Meta acquired Moltbook, the AI agent social network that went viral because of fake posts
Meta acquired Moltbook, the Reddit-like “social network” where AI agents using OpenClaw can communicate with one another. The news was first reported by Axios and later confirmed to TechCrunch.
Moltbook is joining Meta Superintelligence Labs, a Meta spokesperson told us. Moltbook creators Matt Schlicht and Ben Parr will join the team as part of the acquisition. Deal terms were not disclosed.
“The Moltbook team joining MSL opens up new ways for AI agents to work for people and businesses.

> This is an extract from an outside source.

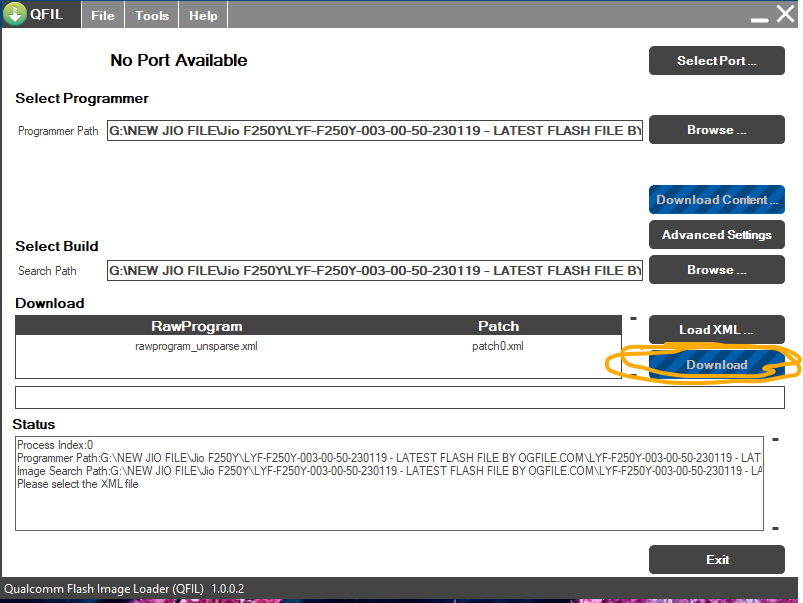
Task: Open the File menu
Action: tap(102, 16)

Their approach to connecting agents through an always-on directory is a novel step in a rapidly developing space, and we look forward to working together to bring innovative, secure agentic experiences to everyone,” the Meta spokesperson said.
The viral OpenClaw project was created by vibe coder Peter Steinberger, who has since joined OpenAI as part of a similar acqui-hire.

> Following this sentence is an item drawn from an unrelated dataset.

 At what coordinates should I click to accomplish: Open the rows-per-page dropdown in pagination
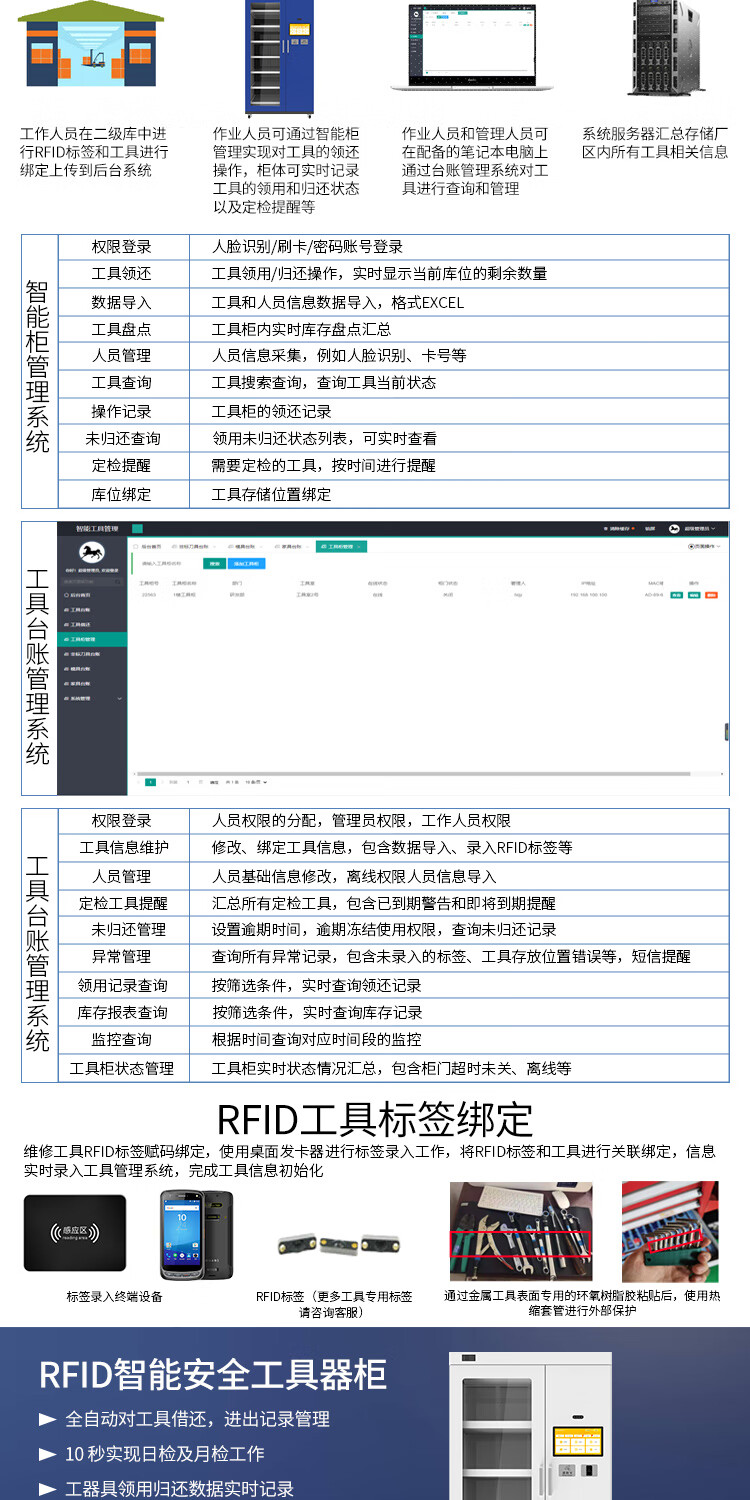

OpenClaw is a wrapper for AI models like Claude, ChatGPT, Gemini, or Grok, but it allows people to communicate with AI agents in natural language via the most popular chat apps, like iMessage, Discord, Slack, or WhatsApp.
OpenClaw blew up among the tech community, but Moltbook broke containment, reaching people who had no idea what OpenClaw was, but who reacted viscerally to the idea that there was a social network where AI agents were talking about them.
In one instance, a post went viral in which an AI agent appeared to be encouraging its fellow agents to develop their own secret, end-to-end-encrypted language where they could organize amongst themselves without humans knowing.
But researchers soon revealed that the vibe-coded Moltbook was not secure, meaning that it was very easy for human users to pose as AIs to make posts that would freak people out.
“Every credential that was in [Moltbook’s] Supabase was unsecured for some time,” Ian Ahl, CTO at Permiso Security, explained to TechCrunch. “For a little bit of time, you could grab any token you wanted and pretend to be another agent on there, because it was all public and available.”
It is not immediately clear how Meta will incorporate Moltbook into its AI efforts, but some Meta leaders had commented on the project during its viral moment.
Last month, Meta CTO Andrew Bosworth was asked about the AI agent social network in an Instagram Q&A. He said he didn’t “find it particularly interesting” that the agents talk like us, since they are trained on massive databases of human material. Rather, Bosworth was intrigued by how humans were hacking into the network, which was not a feature but a large-scale error.